::: DATA EXTRACT

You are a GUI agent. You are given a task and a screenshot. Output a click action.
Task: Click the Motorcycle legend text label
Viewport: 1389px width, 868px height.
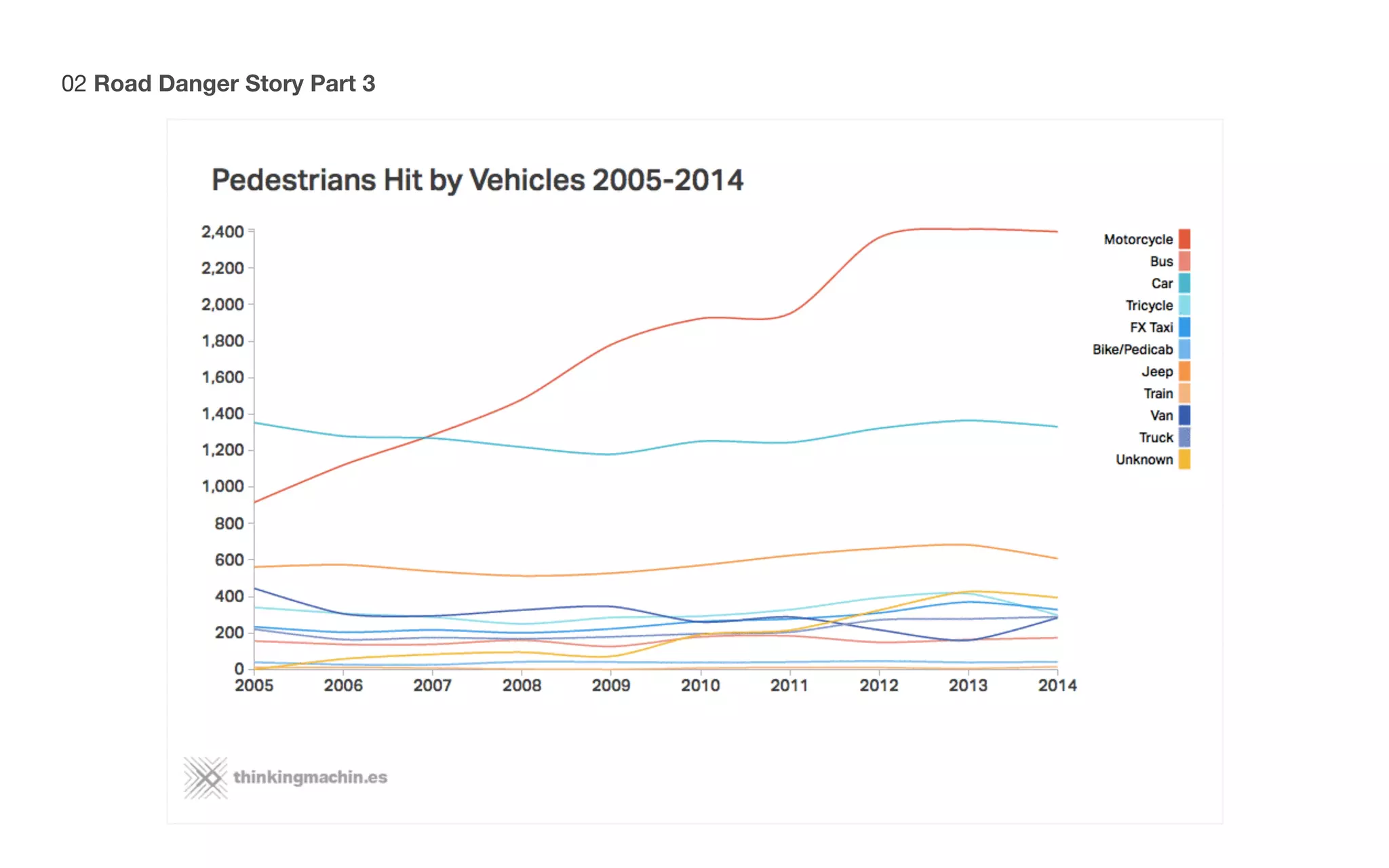(1137, 239)
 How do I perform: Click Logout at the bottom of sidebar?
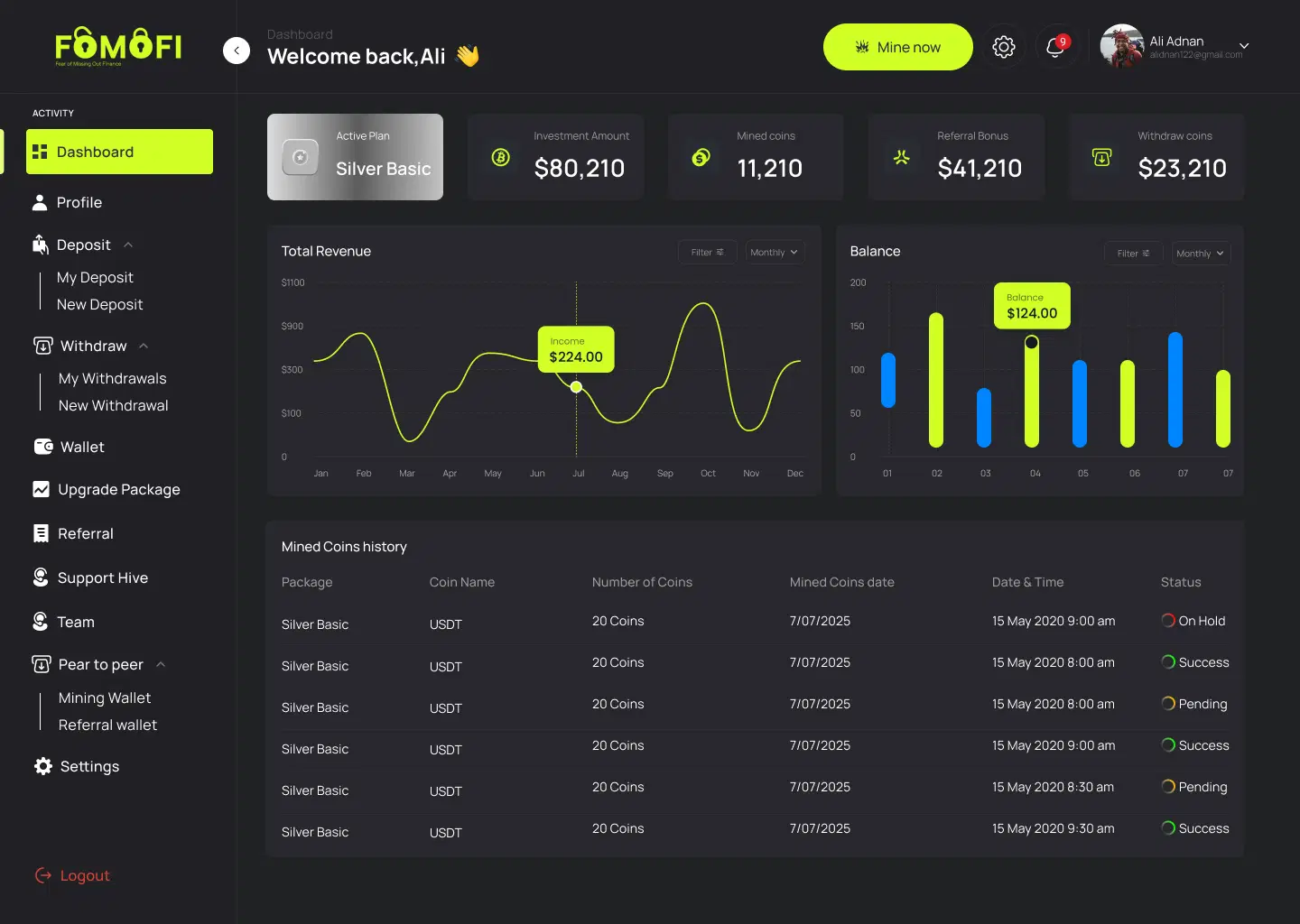(84, 875)
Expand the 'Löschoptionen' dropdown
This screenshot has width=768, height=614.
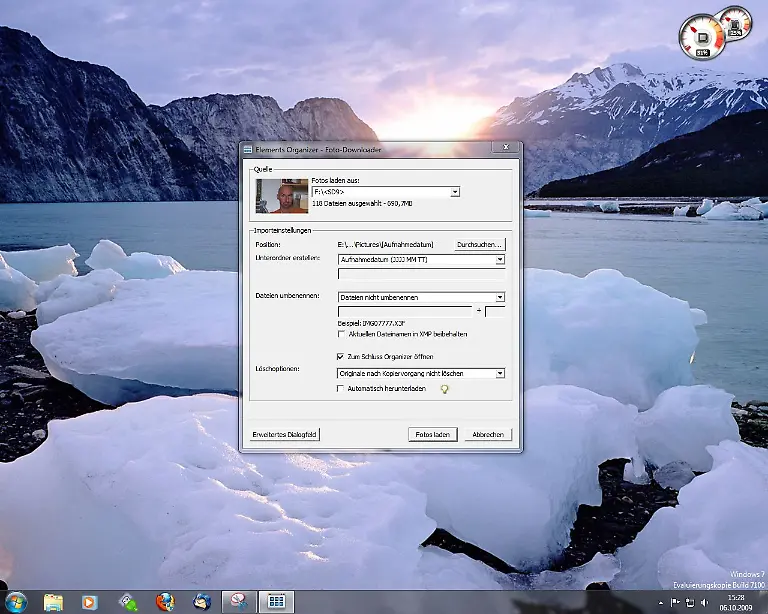500,373
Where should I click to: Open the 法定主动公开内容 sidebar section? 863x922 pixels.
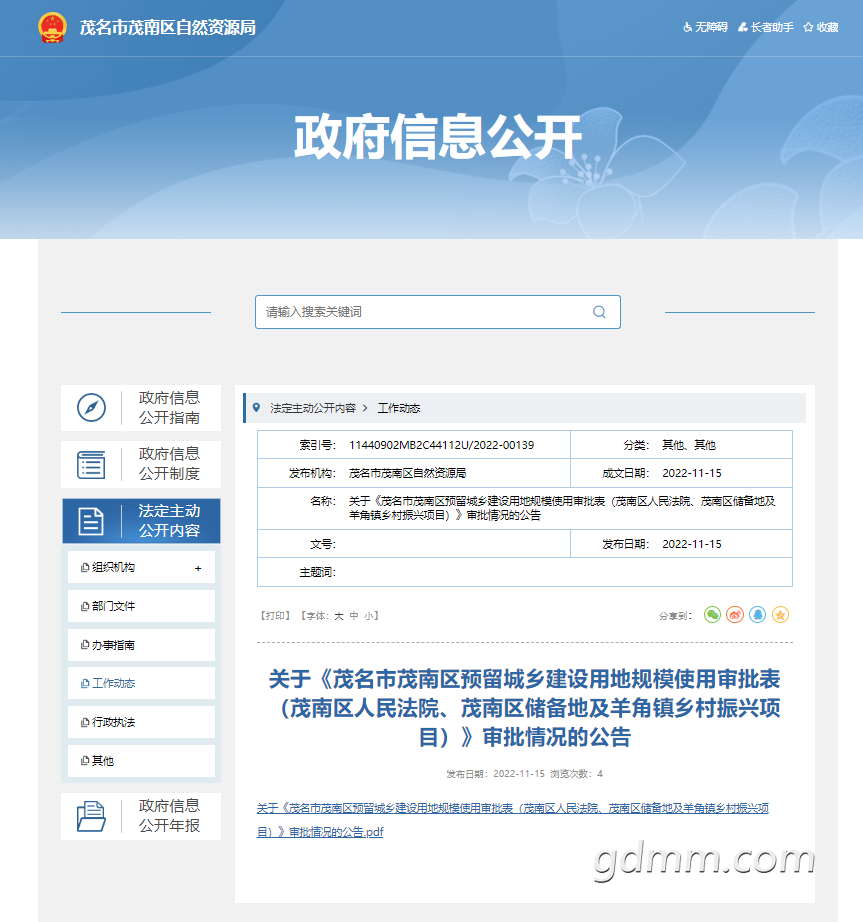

::::::

» **WRITTEN REQUEST**: Rewrite every line of the data above as a numbered list, skipping any blank lines. Leave the pictures out of your answer.

» **RESPONSE**:
1. You are a GUI agent. You are given a task and a screenshot. Output a click action.
2. Task: Click the Motorcycle legend text label
3. Viewport: 1389px width, 868px height.
4. (1137, 239)
5.  How do I perform: Click Logout at the bottom of sidebar?
6. (84, 875)
7. Expand the 'Löschoptionen' dropdown
8. This screenshot has width=768, height=614.
9. 500,373
10. Where should I click to: Open the 法定主动公开内容 sidebar section? 863x922 pixels.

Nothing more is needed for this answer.